◆ What is asked:
Please transcribe the dist.xyz documentation starting at "an optional second" and ending at "and ‘b’ are computed.".

Compute the pairwise euclidean distances between the rows of two matrices.

dist.xyz(a, b = NULL, all.pairs=TRUE, ncore=1, nseg.scale=1)

Arguments

a

a ‘xyz’ object, numeric data matrix, or vector.

b

an optional second ‘xyz’ object, data matrix, or vector.

all.pairs

logical, if TRUE all pairwise distances between the rows of ‘a’ and all rows of ‘b’ are computed, if FALSE only the distances between coresponding rows of ‘a’ and ‘b’ are computed.

ncore

number of CPU cores used to do the calculation. ncore>1 requires package ‘parallel’ installed.

nseg.scale

split input data into specified number of segments prior to running multiple core calculation. See fit.xyz.

(Element and text location data)

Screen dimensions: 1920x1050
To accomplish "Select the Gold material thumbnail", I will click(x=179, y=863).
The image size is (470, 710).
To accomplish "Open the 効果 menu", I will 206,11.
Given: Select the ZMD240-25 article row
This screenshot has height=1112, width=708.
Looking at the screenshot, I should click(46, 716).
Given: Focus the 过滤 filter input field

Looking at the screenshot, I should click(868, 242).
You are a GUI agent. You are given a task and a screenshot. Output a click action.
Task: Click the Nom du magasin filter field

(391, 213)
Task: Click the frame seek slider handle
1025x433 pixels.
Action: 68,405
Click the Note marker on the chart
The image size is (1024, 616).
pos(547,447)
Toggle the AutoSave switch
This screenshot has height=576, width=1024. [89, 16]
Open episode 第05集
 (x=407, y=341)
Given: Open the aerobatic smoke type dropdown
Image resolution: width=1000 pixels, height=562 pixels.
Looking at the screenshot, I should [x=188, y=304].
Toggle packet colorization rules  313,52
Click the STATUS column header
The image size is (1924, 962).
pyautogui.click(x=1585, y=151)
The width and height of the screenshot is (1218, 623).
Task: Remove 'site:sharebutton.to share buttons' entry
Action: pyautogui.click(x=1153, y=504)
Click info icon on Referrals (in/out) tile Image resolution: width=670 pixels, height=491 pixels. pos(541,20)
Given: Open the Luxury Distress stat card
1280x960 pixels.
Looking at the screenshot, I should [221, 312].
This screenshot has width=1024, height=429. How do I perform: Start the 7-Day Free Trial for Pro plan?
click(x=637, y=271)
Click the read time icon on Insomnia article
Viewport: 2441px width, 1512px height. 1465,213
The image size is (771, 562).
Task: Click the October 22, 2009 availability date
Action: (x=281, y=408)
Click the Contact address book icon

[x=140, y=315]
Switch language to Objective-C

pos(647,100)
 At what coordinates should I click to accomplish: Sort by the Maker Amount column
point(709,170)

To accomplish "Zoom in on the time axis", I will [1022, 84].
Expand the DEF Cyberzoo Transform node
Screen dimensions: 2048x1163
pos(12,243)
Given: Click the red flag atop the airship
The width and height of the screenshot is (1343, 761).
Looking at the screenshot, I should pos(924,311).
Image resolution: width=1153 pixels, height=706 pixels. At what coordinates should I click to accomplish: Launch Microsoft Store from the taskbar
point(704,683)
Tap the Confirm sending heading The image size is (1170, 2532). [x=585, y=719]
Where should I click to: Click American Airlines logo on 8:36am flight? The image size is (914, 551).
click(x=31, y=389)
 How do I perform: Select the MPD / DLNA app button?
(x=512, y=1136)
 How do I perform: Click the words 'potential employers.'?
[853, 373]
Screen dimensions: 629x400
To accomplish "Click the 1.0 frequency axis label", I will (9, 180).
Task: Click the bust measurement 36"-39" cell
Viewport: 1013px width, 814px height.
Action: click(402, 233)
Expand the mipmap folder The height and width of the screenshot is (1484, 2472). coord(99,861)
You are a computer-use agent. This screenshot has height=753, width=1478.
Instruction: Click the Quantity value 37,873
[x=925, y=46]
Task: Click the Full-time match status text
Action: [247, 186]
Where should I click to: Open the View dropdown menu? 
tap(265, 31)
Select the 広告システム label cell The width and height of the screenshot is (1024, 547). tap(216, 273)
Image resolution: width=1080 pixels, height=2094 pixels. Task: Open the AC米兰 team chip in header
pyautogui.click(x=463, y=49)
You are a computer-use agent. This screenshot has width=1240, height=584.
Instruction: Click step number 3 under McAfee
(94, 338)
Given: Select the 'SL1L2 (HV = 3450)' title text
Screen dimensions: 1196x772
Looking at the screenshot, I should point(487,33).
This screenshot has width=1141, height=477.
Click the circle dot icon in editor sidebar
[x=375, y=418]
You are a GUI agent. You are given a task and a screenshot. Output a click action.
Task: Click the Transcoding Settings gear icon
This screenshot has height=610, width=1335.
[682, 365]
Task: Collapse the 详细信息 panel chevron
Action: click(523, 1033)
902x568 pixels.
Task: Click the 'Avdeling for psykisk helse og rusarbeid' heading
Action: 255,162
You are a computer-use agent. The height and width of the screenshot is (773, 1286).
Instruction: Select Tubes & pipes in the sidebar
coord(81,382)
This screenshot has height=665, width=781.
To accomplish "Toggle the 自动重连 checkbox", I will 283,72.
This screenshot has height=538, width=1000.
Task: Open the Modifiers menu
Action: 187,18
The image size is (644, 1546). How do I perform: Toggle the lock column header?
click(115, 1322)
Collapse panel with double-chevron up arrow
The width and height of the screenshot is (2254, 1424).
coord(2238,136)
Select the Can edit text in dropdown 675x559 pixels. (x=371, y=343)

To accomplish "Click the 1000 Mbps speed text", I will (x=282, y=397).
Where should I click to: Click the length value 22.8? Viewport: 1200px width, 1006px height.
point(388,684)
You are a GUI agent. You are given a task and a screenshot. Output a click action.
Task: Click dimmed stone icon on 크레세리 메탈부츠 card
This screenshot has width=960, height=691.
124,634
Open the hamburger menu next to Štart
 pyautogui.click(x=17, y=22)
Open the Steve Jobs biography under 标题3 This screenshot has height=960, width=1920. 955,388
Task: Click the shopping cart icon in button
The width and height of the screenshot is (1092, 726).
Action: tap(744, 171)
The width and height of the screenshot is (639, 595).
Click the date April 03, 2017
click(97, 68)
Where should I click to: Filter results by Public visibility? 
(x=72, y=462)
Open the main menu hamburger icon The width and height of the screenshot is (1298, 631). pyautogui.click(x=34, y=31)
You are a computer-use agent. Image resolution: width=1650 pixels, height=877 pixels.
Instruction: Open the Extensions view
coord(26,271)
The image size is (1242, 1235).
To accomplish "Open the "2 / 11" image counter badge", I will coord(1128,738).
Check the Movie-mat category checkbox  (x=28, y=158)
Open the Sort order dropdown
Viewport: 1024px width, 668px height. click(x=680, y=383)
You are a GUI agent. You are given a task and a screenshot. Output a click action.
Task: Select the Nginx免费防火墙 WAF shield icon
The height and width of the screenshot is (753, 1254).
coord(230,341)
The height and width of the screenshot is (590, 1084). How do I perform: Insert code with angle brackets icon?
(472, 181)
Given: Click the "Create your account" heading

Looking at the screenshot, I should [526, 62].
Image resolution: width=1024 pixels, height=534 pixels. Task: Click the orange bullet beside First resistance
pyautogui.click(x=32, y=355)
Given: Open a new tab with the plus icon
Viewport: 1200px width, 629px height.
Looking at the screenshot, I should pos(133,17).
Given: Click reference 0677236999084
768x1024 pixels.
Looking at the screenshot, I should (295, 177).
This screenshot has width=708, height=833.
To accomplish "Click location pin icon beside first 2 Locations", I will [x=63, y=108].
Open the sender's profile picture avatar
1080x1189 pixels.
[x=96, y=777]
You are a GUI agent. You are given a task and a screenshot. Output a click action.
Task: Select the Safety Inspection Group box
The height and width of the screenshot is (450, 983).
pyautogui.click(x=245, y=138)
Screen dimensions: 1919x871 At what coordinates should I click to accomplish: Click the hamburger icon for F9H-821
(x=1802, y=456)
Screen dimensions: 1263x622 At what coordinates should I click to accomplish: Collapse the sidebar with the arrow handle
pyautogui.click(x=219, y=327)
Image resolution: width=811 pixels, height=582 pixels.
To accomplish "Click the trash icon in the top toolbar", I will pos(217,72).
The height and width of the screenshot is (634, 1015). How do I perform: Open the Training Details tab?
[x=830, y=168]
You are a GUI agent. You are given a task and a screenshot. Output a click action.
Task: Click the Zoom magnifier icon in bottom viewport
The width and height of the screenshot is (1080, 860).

◆ Response:
an optional second ‘xyz’ object, data matrix, or vector.

all.pairs

logical, if TRUE all pairwise distances between the rows of ‘a’ and all rows of ‘b’ are computed, if FALSE only the distances between coresponding rows of ‘a’ and ‘b’ are computed.